[Stored records]
____
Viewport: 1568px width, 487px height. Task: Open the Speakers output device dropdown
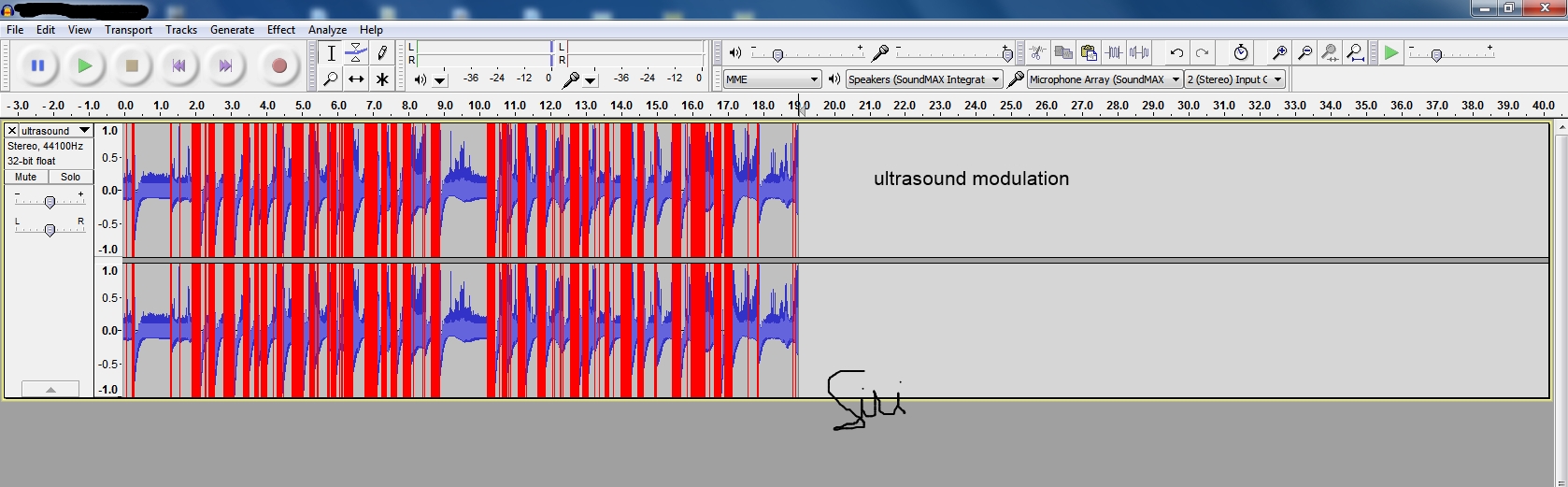pyautogui.click(x=923, y=79)
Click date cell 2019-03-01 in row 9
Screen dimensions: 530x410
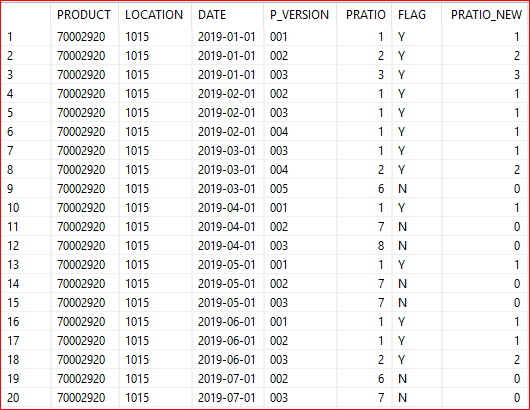226,189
____
** WHAT TO DO **
From the first record above to the last, output each one exactly and omit the pictures.

** RESULT OF THIS EXERCISE **
Viewport: 1568px width, 487px height. Task: Open the Speakers output device dropdown
pyautogui.click(x=923, y=79)
Click date cell 2019-03-01 in row 9
Screen dimensions: 530x410
226,189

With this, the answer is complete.